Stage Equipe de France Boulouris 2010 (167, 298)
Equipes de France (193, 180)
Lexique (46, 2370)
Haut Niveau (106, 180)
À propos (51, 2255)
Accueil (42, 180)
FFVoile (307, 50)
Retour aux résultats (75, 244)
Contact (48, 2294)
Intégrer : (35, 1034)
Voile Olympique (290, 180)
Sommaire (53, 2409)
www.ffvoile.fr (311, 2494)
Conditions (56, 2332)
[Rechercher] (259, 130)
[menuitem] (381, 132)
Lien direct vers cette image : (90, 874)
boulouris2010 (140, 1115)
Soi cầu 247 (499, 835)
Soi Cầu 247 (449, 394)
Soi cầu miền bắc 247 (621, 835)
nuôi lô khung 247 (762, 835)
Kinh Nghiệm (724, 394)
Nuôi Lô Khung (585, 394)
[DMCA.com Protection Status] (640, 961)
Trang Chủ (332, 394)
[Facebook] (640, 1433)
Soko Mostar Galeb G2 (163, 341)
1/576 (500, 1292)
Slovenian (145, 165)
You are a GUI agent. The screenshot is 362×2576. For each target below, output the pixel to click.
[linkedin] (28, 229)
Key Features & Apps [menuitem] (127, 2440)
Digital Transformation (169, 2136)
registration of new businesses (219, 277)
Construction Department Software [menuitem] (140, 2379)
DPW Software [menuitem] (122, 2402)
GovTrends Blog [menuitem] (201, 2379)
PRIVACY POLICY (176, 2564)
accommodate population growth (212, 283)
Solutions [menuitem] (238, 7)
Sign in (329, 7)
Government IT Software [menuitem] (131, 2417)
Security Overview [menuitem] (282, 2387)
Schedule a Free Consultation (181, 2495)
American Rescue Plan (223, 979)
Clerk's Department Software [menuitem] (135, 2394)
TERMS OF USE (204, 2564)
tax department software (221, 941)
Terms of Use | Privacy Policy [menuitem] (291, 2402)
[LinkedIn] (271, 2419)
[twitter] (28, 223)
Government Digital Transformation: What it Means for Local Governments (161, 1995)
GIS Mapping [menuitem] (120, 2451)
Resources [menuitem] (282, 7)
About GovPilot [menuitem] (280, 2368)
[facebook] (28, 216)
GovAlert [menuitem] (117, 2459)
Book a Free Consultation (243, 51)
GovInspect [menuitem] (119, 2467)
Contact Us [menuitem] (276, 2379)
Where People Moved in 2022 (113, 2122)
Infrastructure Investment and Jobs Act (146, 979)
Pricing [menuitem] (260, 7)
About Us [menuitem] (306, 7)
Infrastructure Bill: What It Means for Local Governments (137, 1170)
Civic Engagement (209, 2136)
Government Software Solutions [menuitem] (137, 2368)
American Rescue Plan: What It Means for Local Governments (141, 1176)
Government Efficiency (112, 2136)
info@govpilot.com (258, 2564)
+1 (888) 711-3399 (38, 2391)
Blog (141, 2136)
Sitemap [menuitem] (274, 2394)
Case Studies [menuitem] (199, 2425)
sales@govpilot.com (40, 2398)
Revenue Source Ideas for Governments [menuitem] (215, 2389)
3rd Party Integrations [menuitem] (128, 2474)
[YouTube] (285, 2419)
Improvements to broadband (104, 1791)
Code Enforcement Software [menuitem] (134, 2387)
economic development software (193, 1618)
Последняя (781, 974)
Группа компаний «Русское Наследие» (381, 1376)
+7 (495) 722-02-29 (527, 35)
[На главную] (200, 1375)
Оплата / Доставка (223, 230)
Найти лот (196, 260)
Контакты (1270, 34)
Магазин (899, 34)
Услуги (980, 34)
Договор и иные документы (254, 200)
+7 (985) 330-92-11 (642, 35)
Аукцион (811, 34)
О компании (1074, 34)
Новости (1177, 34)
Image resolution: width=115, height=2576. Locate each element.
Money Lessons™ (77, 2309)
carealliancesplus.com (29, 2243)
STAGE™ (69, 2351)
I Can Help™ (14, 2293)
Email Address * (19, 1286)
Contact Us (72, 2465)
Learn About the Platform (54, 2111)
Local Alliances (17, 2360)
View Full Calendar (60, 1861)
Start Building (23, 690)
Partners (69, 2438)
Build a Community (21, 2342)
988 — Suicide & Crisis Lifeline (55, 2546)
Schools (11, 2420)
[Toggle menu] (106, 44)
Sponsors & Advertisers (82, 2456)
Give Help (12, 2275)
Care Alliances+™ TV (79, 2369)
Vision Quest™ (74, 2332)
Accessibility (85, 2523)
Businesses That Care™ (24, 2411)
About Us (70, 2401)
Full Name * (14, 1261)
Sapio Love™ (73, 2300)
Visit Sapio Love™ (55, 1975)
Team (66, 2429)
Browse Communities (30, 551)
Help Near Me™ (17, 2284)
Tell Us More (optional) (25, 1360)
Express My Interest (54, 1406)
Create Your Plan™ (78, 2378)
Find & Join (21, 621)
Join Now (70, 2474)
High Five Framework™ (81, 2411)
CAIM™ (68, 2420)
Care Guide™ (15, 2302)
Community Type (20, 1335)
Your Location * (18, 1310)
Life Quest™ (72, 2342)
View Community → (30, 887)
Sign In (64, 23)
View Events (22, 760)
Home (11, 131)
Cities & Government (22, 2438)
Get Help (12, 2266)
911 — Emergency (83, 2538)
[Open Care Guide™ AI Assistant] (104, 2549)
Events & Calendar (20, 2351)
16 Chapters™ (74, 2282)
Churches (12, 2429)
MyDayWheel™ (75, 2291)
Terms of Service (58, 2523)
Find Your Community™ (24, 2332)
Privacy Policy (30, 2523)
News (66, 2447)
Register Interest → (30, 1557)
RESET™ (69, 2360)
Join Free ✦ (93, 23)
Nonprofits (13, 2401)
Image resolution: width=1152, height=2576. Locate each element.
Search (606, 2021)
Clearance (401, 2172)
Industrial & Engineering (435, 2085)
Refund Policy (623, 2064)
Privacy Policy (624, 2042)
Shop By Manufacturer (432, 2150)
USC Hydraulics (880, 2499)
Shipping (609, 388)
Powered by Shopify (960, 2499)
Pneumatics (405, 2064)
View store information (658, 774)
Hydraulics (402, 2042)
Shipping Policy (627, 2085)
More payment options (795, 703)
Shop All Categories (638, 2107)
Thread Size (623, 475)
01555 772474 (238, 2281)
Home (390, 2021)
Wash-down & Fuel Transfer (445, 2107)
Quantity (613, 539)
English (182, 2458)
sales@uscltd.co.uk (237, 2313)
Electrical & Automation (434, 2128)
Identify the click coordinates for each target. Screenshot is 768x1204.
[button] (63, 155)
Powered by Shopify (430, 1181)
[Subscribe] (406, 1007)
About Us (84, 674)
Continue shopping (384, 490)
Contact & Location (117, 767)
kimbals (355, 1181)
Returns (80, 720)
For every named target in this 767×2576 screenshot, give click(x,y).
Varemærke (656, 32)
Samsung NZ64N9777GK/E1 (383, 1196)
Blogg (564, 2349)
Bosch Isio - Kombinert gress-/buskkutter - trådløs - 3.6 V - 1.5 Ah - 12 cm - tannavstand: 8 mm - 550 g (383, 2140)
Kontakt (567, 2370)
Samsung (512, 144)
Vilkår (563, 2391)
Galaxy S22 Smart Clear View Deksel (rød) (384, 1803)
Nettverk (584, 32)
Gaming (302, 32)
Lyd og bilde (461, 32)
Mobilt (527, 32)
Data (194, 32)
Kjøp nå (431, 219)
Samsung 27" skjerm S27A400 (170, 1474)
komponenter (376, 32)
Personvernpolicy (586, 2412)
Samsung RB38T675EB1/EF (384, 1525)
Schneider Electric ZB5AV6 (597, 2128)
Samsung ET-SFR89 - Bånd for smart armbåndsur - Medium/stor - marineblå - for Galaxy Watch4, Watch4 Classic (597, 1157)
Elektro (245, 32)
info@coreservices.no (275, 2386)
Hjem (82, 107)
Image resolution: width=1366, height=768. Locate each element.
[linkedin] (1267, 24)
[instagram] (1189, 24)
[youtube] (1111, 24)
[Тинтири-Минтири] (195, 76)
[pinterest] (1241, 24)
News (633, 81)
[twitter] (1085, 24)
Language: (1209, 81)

**Exercise objective:** In the entries above, find each line with the string "More" and copy it.

**Result of the exercise:**
Tell Us More (optional) (25, 1360)
More payment options (795, 703)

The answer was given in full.